### Tasks to carry out
[1] In the blog excerpt, what did the writer use instead of creamy cottage cheese in the smoked salmon pâté?
[2] Extend the blog excerpt on the photo pillow and yogurt cheese, starting right after its final sentence.

### Source excerpt
When I was there, I had the idea to take pics of Tina so I could frame one and send it over for the new room.  Last week when I was rootling around in my sewing room, I ran across some June Tailor Sew-In Colorfast Fabric Sheets for an inkjet printer, and so my cogs started turning and instead a pillow idea started manifesting.   {You can never have enough pillows, right?}

I made a collage, printed it in black and white first – good idea because the 8.5x11 cut off the edges so I printed the 8x10 format on the fabric, sending off a breath prayer as it went through,  and yesss! it came out looking perfect.  Just a minor wrinkle that I was able to work around.  Following the instructions, I heat set the ink, and then washed and dried the print.  I sewed a border around the collage, log cabin style, and made some piping.  I'm not crazy about how busy it looks with the quilted border beside the collage.  If I had to do it over again, I'd definitely just use one fabric and a contrasting piping. Oh well!

It will be far cheaper for me to just send over the cover in a padded envelope and not make it into a pillow.  It so happens that there’s a material shop on the same street as my mom’s nursing home, so she can have a little activity to go over there and ask them make an insert.  

I’d so love to be a fly on the wall when she opens her present and sees Tina on the pillow.  {I hope it’s a comfort and not sad-making.}

I loved doing the photo collage. I've been doing some thinking! Since she doesn't have many surfaces in her room and therefore didn't take many photos, I may just have to make my mom a book tote bag and include grandchildren and great-grandchildren’s photos on it…like a brag bag.  That will be for another time.  She has her 88th birthday coming up in October, but I need to do better about mailing it in plenty of time….

Thursday, July 14, 2011

More on yogurt cheese

As I wrote recently, I’m back into yogurt making and yes, more yogurt cheese making.  This time around I’m loving the results more than I ever remember.  Last weekend I needed to make an appetiser so I made a smoked salmon pâté.  I didn't have a recipe, but I remembered how we used to make smoked snoek pâté in Cape Town, and I basically did the same thing, except I used yogurt cheese in place of the creamy cottage cheese we use there.

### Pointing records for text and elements
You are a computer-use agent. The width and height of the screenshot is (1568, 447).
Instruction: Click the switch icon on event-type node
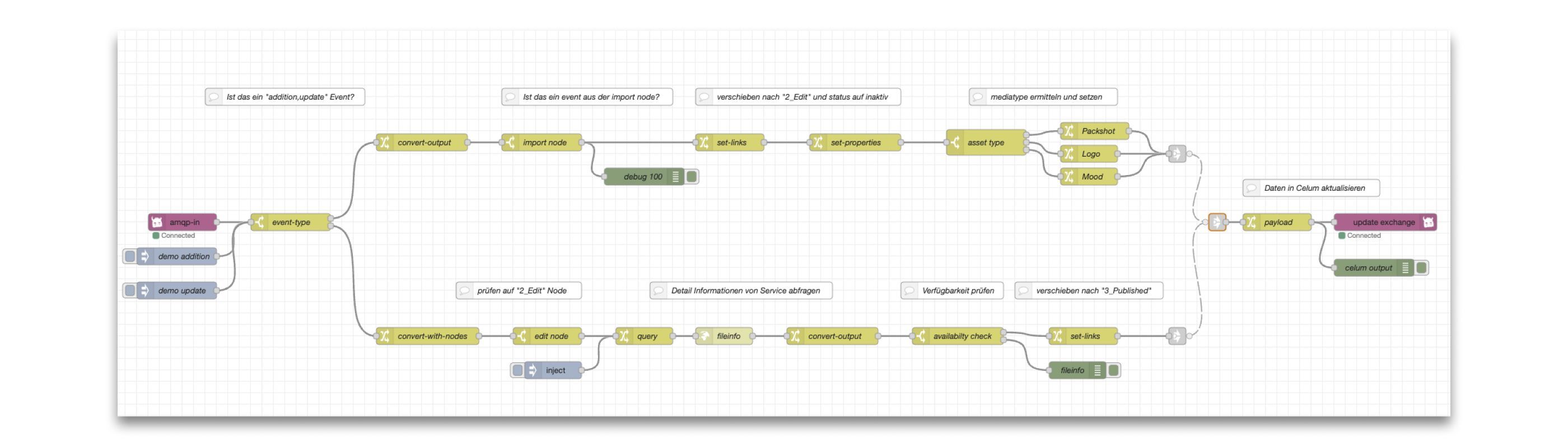[260, 222]
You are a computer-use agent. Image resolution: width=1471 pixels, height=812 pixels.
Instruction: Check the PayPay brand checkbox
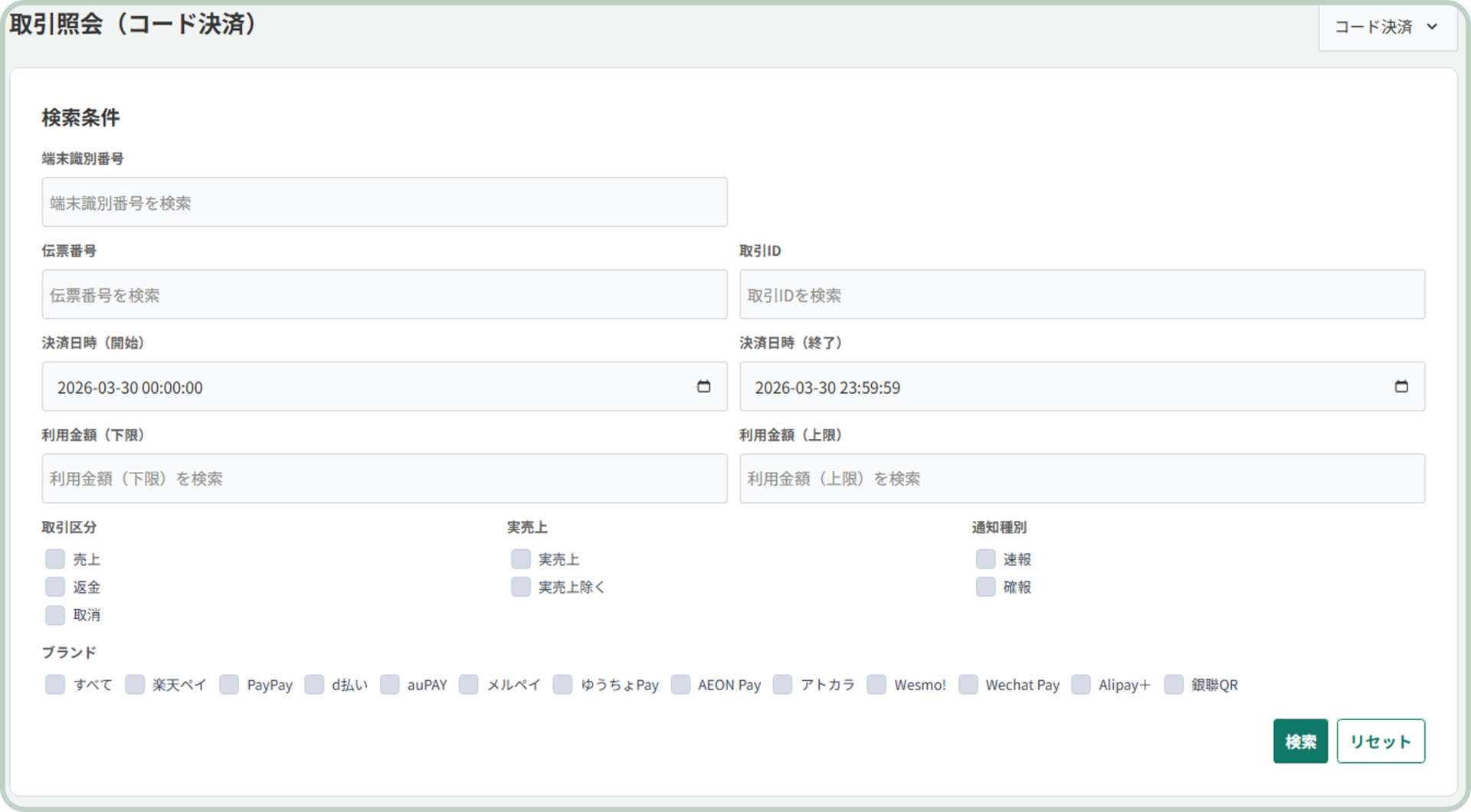(229, 685)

### Answers below
[1] Yogurt cheese.

[2]
This is how I made the pâté :  I flaked some wonderful Norwegian smoked salmon from Costco, mixed it with wasabi, a squeeze of lemon juice and dumped in all the yogurt cheese* I had on hand.  *{made with 2 containers of yogurt}  To serve it, I formed it into a little patty, dusted it with black pepper and served it with baguette.  It was very good and so easy.  I forgot to take a photo of the finished product but the next day for lunch I made myself an open face sandwich with avocado. Yum-yum-yum!

I baked banana bread and discovered how divine it is with yogurt cheese.  Ditto on baked potatoes - it has a sour cream taste, but it's so creamy and yummy.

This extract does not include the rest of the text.